NWFS sb->s_blocksize issues

From: Jeff V. Merkey (jmerkey@timpanogas.com)
Date: Thu Aug 31 2000 - 12:22:55 EDT

  • Next message: Timur Tabi: "Re: Reserving a (large) memory block"

    Why was it necessary to interlock the blocksize reported by a file
    system with the superblock with the page cache and the ll_rw_block()
    interface? I've gotten to the bottom of the bmap() problem with using a
    1024/2048/4096 blocksize and the problem is related to the way the page
    cache asks for pages. NWFS will suballocate files < volume blocksize
    (4K,8K,16K,32K,64K). These suballocated file runs are not always block
    aligned which results in the page cache getting partial or scattered
    runs.

    The page cache always seems to assume that the blocks for a page will
    conform to the sb->s_blocksize value (which is ok), however, what's
    stilted about this model is that the underlying logic in ll_rw_block()
    will enforce buffer head reads to this blocksize value. My benchmarking
    shows best performance on Linux at 1024 blocksize settings (drivers
    seems optimized to this case). I have found that if I define
    sb->s_blocksize to a certain value, buffer heads get rejected if I
    attempt other values because set_blocksize() fails if the superblock
    value does not match.

    I can completely get around this problem by setting everything to a
    blocksize of 512, and using buffer heads set to this blocksize, however,
    this eats up more memory and creates more overhead in the ll_rw_block()
    code since it has to merge all these requests, plus there's the overhead
    of allocating tons of buffer heads for all the 512 blocks. It also
    increases (oink) the bmap() interative calling to map a file since
    smaller blocksizes result in more calls through the page cache
    interface.
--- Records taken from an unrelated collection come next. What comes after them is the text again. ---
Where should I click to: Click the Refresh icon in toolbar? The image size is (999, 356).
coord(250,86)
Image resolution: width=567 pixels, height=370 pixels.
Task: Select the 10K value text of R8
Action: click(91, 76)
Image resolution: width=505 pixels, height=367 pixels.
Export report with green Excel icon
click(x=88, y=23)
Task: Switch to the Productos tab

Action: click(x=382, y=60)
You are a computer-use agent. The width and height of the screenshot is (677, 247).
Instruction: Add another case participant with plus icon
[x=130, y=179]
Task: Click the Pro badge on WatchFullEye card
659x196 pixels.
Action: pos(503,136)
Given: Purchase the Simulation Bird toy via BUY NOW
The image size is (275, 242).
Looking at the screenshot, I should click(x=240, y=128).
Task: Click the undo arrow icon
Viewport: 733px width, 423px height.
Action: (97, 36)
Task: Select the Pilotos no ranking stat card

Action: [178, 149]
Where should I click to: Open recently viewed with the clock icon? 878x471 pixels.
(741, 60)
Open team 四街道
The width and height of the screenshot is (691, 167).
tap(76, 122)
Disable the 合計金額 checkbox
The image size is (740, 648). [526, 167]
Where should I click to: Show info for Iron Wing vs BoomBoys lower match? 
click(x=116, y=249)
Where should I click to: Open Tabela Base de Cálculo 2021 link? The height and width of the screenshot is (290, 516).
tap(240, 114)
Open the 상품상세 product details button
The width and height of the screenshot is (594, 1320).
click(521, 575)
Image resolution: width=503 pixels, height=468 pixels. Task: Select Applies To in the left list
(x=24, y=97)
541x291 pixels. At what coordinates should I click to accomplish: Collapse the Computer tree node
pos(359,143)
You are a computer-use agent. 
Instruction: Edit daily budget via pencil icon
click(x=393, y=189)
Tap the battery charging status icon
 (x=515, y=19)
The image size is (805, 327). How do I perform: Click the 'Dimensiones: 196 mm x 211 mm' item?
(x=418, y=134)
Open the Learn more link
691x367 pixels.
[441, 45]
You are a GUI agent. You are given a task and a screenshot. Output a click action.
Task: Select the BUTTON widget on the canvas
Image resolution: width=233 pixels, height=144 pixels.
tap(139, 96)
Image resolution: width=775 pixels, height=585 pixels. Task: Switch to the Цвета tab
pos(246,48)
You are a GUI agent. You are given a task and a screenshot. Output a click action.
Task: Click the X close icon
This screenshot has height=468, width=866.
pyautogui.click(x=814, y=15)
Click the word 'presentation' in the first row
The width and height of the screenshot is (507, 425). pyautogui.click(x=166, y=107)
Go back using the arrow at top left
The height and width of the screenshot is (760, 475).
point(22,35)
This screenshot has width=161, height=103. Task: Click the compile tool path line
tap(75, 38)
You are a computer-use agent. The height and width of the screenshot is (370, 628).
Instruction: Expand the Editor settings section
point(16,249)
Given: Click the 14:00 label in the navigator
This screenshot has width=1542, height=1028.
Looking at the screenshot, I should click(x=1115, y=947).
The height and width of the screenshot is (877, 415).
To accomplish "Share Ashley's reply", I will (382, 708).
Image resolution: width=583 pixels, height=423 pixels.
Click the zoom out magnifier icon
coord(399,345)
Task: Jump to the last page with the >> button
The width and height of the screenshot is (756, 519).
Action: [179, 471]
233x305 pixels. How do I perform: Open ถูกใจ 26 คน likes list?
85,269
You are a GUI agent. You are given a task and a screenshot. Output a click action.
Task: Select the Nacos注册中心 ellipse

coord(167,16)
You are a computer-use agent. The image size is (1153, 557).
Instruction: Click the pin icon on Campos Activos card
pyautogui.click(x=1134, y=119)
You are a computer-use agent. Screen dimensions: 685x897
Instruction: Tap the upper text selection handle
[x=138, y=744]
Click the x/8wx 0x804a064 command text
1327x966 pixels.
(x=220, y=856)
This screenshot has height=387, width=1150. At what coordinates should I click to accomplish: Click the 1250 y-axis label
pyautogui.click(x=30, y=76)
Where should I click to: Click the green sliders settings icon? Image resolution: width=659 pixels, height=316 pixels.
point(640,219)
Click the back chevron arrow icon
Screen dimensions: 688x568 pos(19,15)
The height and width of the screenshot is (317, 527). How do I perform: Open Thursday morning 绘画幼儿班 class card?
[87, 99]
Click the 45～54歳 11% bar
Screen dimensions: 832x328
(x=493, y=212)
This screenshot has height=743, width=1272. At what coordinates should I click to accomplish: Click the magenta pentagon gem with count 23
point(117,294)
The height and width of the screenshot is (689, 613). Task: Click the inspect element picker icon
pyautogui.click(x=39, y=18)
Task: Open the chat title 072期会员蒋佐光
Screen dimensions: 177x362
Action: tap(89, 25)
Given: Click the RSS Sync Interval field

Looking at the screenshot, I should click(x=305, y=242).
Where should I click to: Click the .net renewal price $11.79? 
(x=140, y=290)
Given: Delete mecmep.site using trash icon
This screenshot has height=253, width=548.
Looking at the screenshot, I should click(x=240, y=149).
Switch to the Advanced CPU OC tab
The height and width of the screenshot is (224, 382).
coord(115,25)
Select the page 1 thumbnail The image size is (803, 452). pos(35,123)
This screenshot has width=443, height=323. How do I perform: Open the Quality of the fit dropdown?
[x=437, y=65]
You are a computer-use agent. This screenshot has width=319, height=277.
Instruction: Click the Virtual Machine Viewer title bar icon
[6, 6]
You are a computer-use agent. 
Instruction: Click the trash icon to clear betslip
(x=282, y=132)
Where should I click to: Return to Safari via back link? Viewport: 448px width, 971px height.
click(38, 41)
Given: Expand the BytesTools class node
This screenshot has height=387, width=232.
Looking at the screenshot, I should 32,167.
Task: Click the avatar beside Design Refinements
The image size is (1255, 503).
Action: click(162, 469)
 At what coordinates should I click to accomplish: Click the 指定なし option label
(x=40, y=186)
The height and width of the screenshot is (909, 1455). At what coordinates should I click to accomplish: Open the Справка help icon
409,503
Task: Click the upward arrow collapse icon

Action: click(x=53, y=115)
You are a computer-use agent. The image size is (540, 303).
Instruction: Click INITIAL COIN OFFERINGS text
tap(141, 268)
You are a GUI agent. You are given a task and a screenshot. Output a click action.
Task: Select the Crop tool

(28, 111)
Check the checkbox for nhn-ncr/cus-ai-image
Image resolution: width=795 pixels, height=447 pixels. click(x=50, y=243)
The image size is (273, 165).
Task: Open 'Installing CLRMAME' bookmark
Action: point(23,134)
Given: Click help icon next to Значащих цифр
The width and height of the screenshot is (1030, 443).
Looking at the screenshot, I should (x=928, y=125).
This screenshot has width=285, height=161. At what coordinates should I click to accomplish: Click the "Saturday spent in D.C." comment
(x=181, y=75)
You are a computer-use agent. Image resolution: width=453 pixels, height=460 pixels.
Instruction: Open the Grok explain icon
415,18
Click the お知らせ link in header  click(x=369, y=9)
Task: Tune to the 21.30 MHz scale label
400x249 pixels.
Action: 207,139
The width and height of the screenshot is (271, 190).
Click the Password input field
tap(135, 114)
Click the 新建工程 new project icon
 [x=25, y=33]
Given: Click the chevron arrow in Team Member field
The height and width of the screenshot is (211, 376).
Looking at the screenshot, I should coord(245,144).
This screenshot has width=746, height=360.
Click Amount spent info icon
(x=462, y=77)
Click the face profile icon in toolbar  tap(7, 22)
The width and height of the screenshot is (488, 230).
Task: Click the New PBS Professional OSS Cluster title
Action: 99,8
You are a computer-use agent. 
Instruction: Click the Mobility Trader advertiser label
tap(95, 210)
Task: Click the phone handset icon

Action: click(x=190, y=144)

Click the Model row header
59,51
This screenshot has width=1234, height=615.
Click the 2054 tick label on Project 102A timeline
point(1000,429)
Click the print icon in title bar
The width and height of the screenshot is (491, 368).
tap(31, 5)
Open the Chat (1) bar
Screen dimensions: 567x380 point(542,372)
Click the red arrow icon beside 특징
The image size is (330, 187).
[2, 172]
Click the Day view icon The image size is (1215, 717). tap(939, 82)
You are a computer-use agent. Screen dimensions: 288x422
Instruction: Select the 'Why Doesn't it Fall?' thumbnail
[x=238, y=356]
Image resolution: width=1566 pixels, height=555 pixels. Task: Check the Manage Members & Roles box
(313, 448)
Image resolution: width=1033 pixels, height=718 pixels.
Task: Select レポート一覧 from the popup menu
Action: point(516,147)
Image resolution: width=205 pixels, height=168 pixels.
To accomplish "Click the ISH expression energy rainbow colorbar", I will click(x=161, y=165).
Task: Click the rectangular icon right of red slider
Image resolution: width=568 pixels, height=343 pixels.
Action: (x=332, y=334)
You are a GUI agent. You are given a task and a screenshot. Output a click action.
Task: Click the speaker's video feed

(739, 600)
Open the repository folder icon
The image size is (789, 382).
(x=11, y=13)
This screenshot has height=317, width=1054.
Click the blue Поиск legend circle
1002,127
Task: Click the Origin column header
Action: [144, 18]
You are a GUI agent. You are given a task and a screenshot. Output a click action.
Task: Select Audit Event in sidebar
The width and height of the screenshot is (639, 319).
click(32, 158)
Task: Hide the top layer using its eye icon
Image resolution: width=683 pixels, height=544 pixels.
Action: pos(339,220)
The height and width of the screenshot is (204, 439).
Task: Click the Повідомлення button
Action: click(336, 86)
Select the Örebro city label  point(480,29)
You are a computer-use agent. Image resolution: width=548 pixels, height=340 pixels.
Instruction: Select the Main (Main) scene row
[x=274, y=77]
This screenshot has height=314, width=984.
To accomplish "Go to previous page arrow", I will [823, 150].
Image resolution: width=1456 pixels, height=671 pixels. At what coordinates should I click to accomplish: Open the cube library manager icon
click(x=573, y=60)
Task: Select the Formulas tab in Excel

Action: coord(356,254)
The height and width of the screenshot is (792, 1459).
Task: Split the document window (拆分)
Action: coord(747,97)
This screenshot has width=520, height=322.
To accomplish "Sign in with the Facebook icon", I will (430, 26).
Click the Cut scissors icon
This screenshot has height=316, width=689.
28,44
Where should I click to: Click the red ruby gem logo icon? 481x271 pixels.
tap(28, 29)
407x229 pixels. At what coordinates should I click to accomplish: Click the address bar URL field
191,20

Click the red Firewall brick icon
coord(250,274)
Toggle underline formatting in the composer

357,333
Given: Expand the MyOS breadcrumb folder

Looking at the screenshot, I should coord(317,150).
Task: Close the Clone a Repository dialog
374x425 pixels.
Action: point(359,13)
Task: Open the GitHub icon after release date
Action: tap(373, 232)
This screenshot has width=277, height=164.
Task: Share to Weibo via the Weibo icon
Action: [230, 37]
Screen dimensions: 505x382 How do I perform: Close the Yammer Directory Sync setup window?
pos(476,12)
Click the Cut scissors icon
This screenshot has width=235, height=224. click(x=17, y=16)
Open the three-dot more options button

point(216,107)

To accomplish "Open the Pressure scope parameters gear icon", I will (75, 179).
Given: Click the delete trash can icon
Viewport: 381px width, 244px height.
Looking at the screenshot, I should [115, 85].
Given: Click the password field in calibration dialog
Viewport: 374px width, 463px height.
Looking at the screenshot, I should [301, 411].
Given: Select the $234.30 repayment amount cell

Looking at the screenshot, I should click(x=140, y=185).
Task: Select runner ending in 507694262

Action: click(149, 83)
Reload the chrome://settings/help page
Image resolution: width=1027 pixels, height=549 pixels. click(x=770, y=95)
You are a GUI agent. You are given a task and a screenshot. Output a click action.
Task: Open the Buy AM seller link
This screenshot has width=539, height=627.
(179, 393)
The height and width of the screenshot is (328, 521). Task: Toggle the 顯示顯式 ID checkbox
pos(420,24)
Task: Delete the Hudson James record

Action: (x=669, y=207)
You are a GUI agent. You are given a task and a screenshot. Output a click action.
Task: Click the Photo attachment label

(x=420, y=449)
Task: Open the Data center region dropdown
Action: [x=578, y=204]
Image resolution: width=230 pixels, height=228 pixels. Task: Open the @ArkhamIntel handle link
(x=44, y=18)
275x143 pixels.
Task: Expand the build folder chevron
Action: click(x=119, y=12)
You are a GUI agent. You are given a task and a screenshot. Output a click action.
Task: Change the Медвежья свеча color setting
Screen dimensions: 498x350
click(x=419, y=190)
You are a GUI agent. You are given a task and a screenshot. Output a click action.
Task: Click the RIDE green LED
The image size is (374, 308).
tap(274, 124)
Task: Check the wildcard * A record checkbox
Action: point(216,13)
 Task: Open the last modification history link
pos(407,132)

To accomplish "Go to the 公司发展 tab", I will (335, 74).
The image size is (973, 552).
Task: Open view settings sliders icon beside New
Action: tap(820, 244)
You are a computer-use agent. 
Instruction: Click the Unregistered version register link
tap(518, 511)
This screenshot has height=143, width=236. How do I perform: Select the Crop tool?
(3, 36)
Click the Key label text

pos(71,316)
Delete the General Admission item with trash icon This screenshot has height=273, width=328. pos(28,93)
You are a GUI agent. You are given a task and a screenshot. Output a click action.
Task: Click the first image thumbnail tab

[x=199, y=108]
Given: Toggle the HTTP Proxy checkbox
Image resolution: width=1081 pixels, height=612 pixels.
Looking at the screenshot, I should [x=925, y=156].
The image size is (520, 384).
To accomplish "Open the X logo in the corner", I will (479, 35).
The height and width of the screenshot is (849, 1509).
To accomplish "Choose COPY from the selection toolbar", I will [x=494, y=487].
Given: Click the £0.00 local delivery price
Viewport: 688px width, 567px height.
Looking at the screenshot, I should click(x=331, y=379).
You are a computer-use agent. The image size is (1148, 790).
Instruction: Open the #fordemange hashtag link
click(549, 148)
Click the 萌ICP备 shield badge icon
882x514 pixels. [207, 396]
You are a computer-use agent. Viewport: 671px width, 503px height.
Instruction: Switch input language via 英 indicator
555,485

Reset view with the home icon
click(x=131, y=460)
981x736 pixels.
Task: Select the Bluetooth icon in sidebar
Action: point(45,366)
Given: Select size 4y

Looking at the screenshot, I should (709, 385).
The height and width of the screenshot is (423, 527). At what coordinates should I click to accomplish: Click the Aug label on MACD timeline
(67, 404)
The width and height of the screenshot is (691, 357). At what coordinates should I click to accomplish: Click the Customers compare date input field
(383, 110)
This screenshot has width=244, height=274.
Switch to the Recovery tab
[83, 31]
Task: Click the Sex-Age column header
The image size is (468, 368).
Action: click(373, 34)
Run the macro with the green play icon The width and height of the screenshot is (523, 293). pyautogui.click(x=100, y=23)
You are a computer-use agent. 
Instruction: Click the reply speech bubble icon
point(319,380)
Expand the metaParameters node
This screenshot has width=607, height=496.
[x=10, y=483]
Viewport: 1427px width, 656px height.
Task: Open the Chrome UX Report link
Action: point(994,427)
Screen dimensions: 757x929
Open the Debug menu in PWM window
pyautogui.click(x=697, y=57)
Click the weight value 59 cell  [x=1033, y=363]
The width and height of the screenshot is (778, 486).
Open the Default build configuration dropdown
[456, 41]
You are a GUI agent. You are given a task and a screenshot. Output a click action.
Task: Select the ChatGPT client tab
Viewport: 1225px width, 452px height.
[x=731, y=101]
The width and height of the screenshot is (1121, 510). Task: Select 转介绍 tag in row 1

I guess what I am asking is why does there need to be a
    correlation beween page cache superblock size and an artificial
    enforement underneath in ll_rw_block() to force block I/O operations to
    be the same.

    One would think that ideally, I/O requests would allow variable length
    sector operations up to any size, and a config option to allow the page
    cache to bmap() sizes independently of I/O requests to the disks.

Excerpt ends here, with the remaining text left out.